And, also as on that first morning, he stood in her wake, reeling, not with surprise anymore, but with the power of what he felt for her and the fact it was undeniably reciprocated.
The next morning Abramm stood at the base of the excavated mound in the inner ward at Graymeer’s and stared up at the orb resting atop the trio of now-straightened struts. It looked no different than the last time he’d seen it: pebbled, gray skin streaked with black, the uppermost portions of it starting to shrivel. After the incident with the bedgown scarf yesterday, he’d not expected to hear any more from Maddie, but she’d surprised him by sending Philip over with her thoughts on the guardstar. It was a dry and academic missive and not very helpful. She also suggested he visit the royal gallery again, and so he had.

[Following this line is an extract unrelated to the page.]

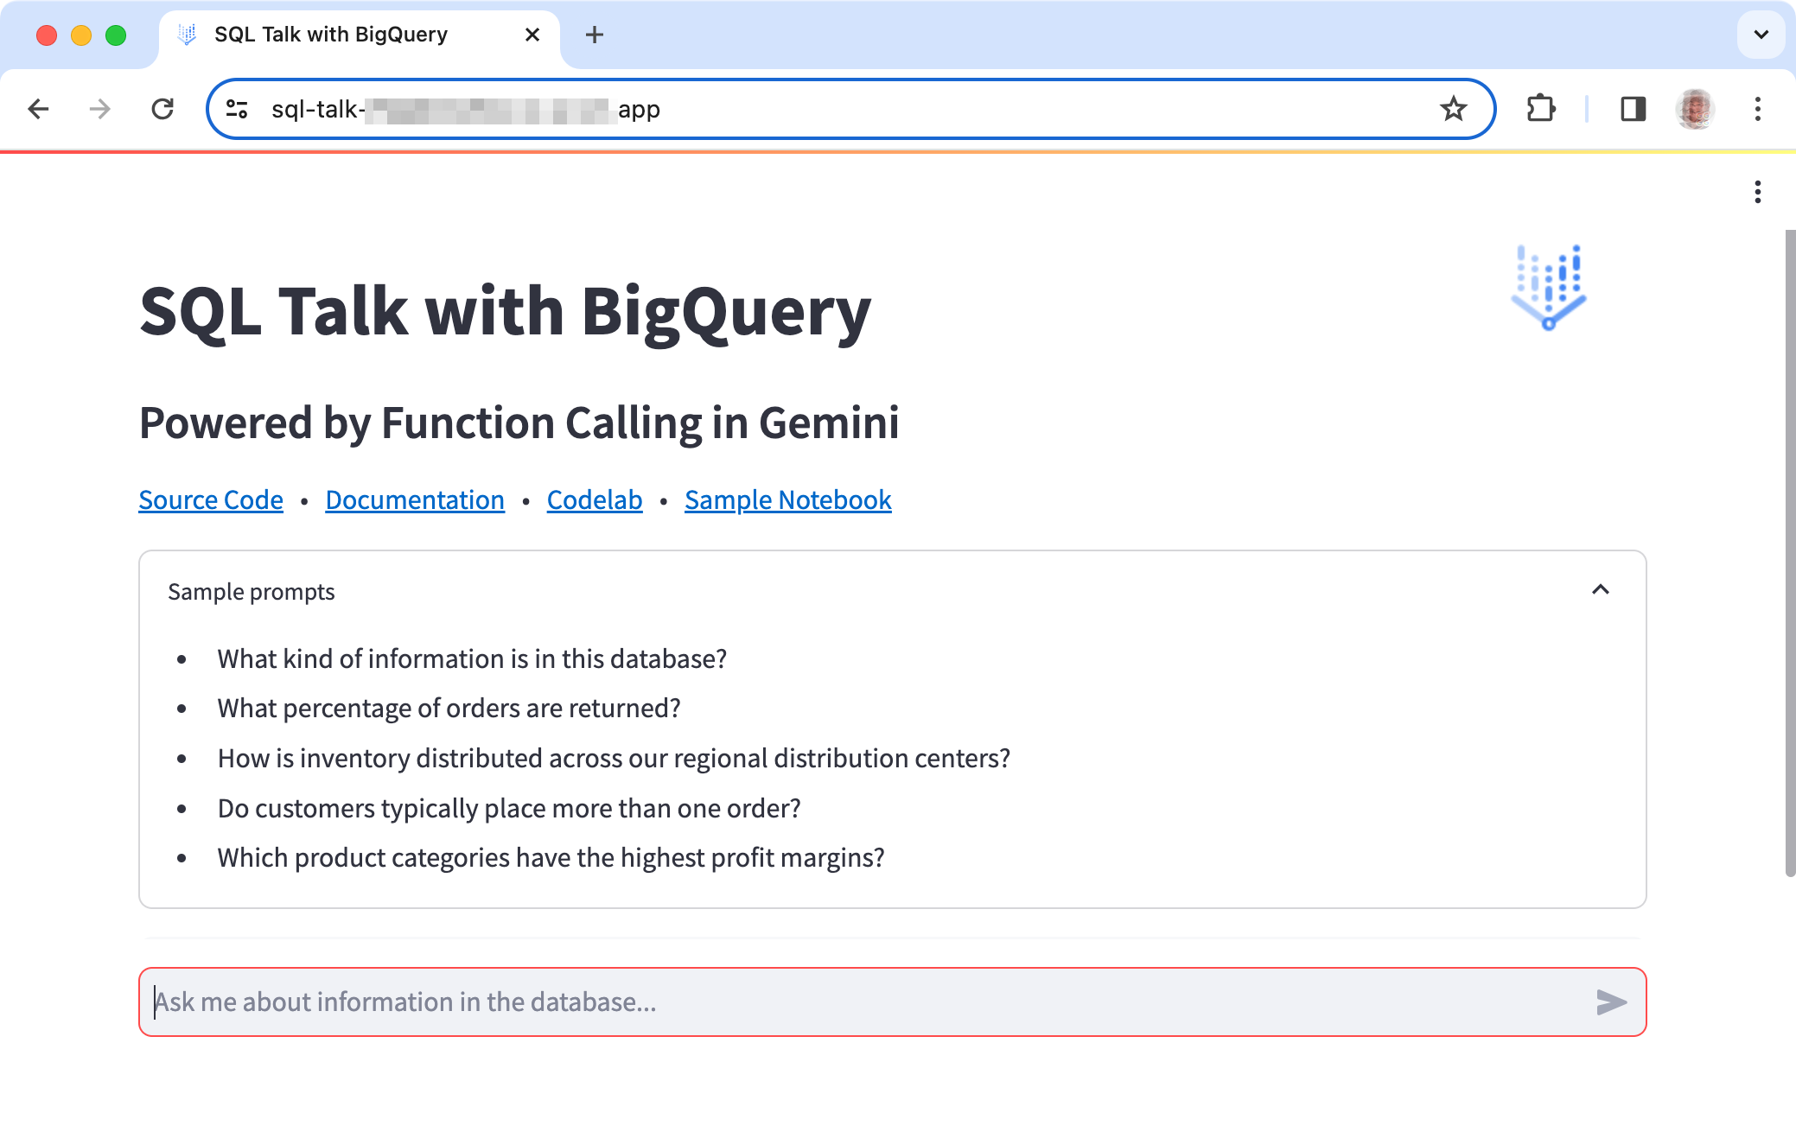Click the chevron to hide sample prompts

(1601, 588)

But though he’d examined closely the original picture of Avramm’s coronation, he’d gleaned nothing new. Several other works had been uncovered by the search team Abramm had assigned to go through the gallery after his initial discovery, and while they made it clear that at one time there had been a guardstar here—as well as at Avramm’s Landing, and even Sterlen—none indicated how they might be activated. Nor did a record of what once was provide any reassurance that the guardstars might remain in any of the three locations.
“Well,” said Trap, standing at his side, “maybe if you went up there and struck it with the Light.”
Abramm frowned at the orb silhouetted against the foggy sky. He had worn Avramm’s crown today, hoping it might enable him to see something he’d missed before, but so far it had not. Now he shrugged. “Worth trying, I guess.” Especially since he had no other ideas. With a wary glance round for attacking sea gulls, he climbed the stair to the top of the mount.
After the day the birds knocked Maddie into Abramm’s arms, Commander Weston had gone on a campaign to eradicate them, stationing men around the mound with clubs to chase them away, assigning others to net and kill those who persisted in roosting there at night, and finally setting out poisoned fish when they grew too wary to roost. As a result there was only a handful of them here today, the most, Weston said, they’d seen in over a week. Which Abramm considered as significant as their aggressive presence had been the day he’d had the mound dug out. They circled him closely now, and he thought perhaps the crown was what made him know they watched him with more than just birds’ eyes and brains.
Dropping into the dug out hollow beneath the orb, he held up his hand and directed a flow of Light at the artifact. When that had no effect, he pulled himself lightly back onto the wall, then leaned out along one of the struts to physically touch the orb so the Light could flow directly into it.
And that time he felt something. Not a stirring exactly, but a sense of hollow darkness that sucked the Light into it and would not let it out. Which had to be a lie, for he knew without doubt that the Shadow was not stronger than the Light and could not hold it captive. It had only consumed Tersius because he had agreed to allow it to, and in the end he had overcome it.
So maybe this orb is allowing the darkness to hold it. But why? And how can I change its mind?
He tried it again, with the same results.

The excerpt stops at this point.